Everyone who has cancer faces these same questions. That's why I did a lot of research and fact-finding, often with the help of Kate, to better understand my situation. Since I knew my salary would go down and medical costs go up, my first action was to turn off some of my automatic savings. For instance, I pay down my mortgage every month. So I turned that off. I also reduced my 401(k) contributions. Both actions boosted my cash flow.

Still, my primary concern wasn't preserving cash in my checking account. It was health insurance. If I lost my entire salary for several months, I knew I had savings to back me up. But if my health insurance wasn't good enough, then I would be exposed to more medical costs, which soared into the hundreds of thousands of dollars.

Fortunately, I was lucky. Boy, was I lucky. All my doctors were on my health insurance plan from Aetna. The chemo drugs, which cost thousands of dollars per session, were covered. My surgeries were covered. Even a large portion of other medical treatments. I ended up paying a few thousand dollars for the surgeries. PET scans were not covered because they were seen as experimental. And Walgreens drugs and doctors' visit co-pays certainly added up. But all told, I got off easy.

Medical costs depleted part of my bank account, but only part. What about monies coming in? Here, I lucked out again, working for an employer, Freddie Mac, with a great disability program. For the first 90 days of my leave, I was covered by short-term disability and paid my full salary. After 90 days, which occurred right after my chemo treatments ended, I was placed on long-term disability. Here, my pay would be reduced to 60 percent of my salary. But each year, my benefits program allowed me to buy an additional 10 percent for a few bucks a pay period. And each year, I said why not? So my pay declined to just 70 percent of my normal salary.

I also got something else: a savvy case worker, Jasmine. When I talked with her after my post-chemo PET scan, and that I would have roughly a two-month wait until surgery, Jasmine came up with a plan. When I felt up to it, she asked, why not do some work from home, even for just a week or so? Why was this significant? Because returning to work and then leaving again would trigger a second short-term disability period, where my salary would return to 100 percent for another 90 days. And that's what I did. I have great people that I work with, and I was able to work on an external relations business plan for my division head, Hollis. It took portions of a few weeks to develop the plan, almost all the work performed at home.

My experience taught me a few things. I was incredibly fortunate. Fortunate to have great health insurance. Fortunate to have great benefit programs at work. Fortunate that loss of income and large medical costs did not devastate my family's financial condition.
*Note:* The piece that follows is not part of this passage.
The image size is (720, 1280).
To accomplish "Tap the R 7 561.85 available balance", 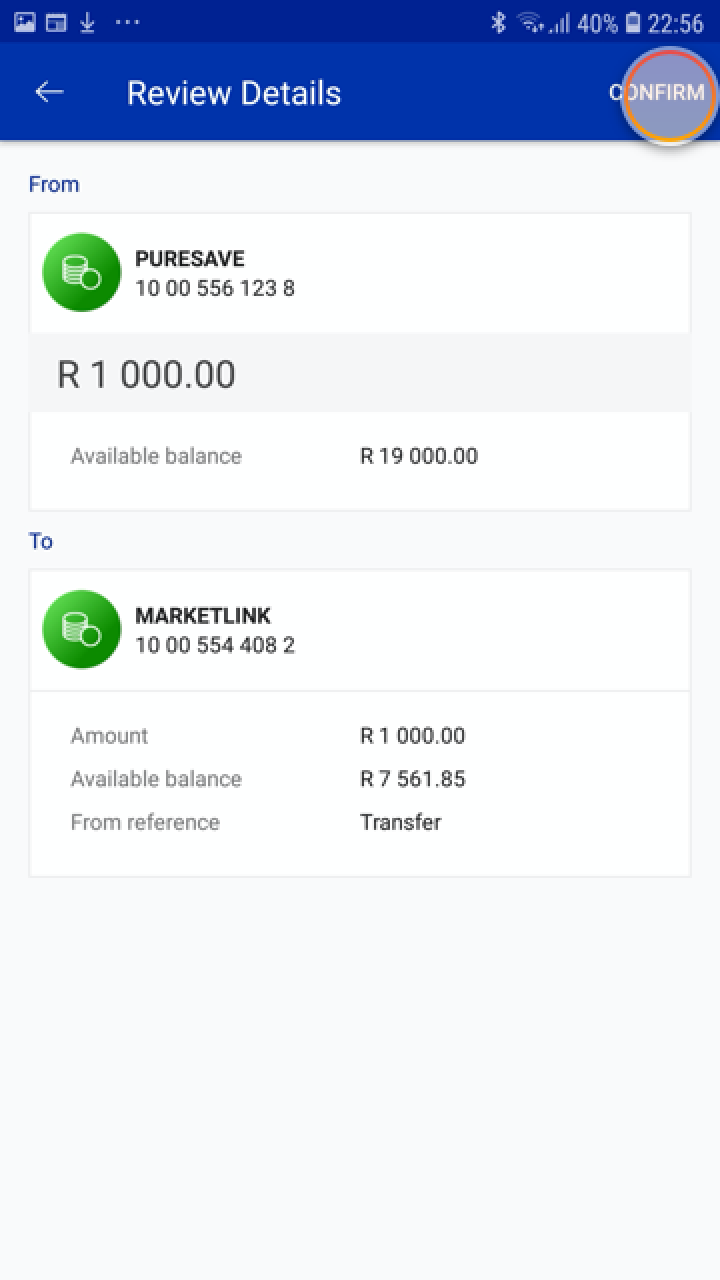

Of all these, the most important is the absolute need for quality health insurance. You simply don't want people to forgo medical treatments or procedures due to inadequate insurance. As a society, we're not there yet. And that's a sin. Also, now that I have a pre-existing medical condition, I fear that the political process will back away from the protection I have due to President Obama's health care reform. As if I didn't have enough to be scared about.

But one event gave me encouragement. Kate and I were on a walk one day, talking about the uncertainty we were facing, including our financial situation. I told her that there were so many unknowns in my medical condition, and so many procedures still to go through, it was difficult to fully understand them, much less take action. But on finances, I felt oddly calm. When all is said and done, I said, finances are just a bunch of numbers. Whether they are high or whether they are low isn't the most important thing. What is is that we would be together to figure them out. Kate smiled. We hugged. And I knew God was watching over me.